Copy out each of the records below word for word, keeping the pictures out of your copy.

>> START Task material

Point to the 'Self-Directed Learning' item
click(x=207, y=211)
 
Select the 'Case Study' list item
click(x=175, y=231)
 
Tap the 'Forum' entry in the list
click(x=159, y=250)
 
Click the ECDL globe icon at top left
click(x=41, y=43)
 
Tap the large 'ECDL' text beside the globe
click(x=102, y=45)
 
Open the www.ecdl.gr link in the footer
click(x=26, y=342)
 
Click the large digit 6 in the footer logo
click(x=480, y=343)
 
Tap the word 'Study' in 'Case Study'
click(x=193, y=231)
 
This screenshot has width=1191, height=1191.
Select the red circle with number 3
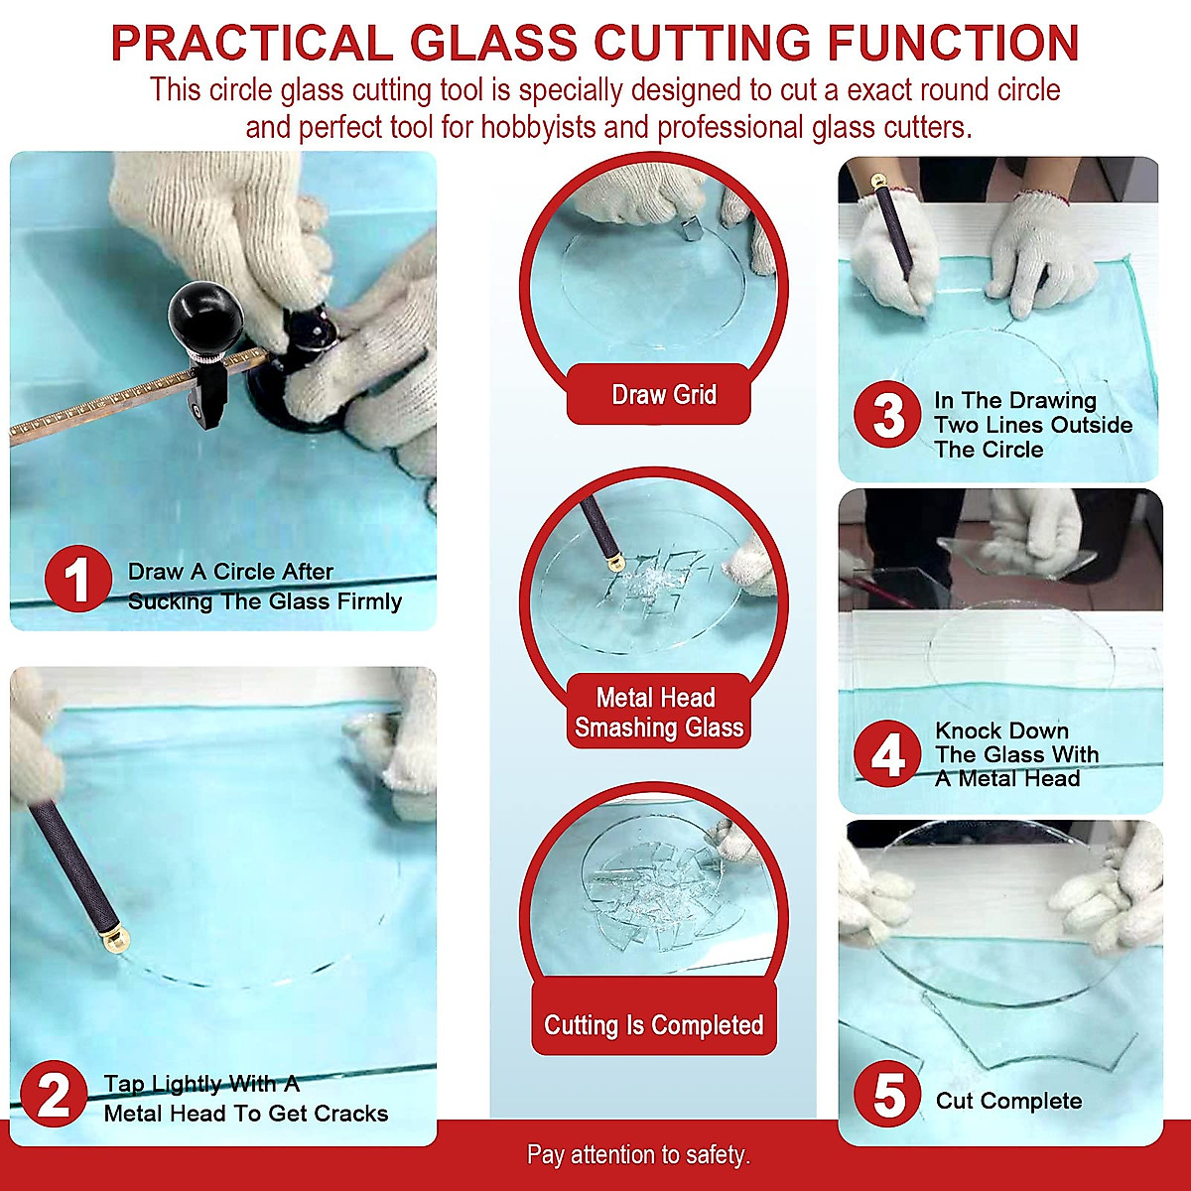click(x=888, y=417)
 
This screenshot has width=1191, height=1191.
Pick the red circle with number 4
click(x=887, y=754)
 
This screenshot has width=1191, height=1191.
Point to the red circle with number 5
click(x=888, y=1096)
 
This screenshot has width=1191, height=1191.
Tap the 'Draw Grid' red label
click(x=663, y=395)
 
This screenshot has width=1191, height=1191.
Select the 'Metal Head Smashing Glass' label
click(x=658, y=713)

>> END Task material

=== Written reply ===
Point to the 'Self-Directed Learning' item
click(x=207, y=211)
 
Select the 'Case Study' list item
click(x=175, y=231)
 
Tap the 'Forum' entry in the list
click(x=159, y=250)
 
Click the ECDL globe icon at top left
click(x=41, y=43)
 
Tap the large 'ECDL' text beside the globe
click(x=102, y=45)
 
Open the www.ecdl.gr link in the footer
click(x=26, y=342)
 
Click the large digit 6 in the footer logo
click(x=480, y=343)
 
Tap the word 'Study' in 'Case Study'
click(x=193, y=231)
 
This screenshot has width=1191, height=1191.
Select the red circle with number 3
click(x=888, y=417)
 
This screenshot has width=1191, height=1191.
Pick the red circle with number 4
click(x=887, y=754)
 
This screenshot has width=1191, height=1191.
Point to the red circle with number 5
click(x=888, y=1096)
 
This screenshot has width=1191, height=1191.
Tap the 'Draw Grid' red label
click(x=663, y=395)
 
This screenshot has width=1191, height=1191.
Select the 'Metal Head Smashing Glass' label
click(x=658, y=713)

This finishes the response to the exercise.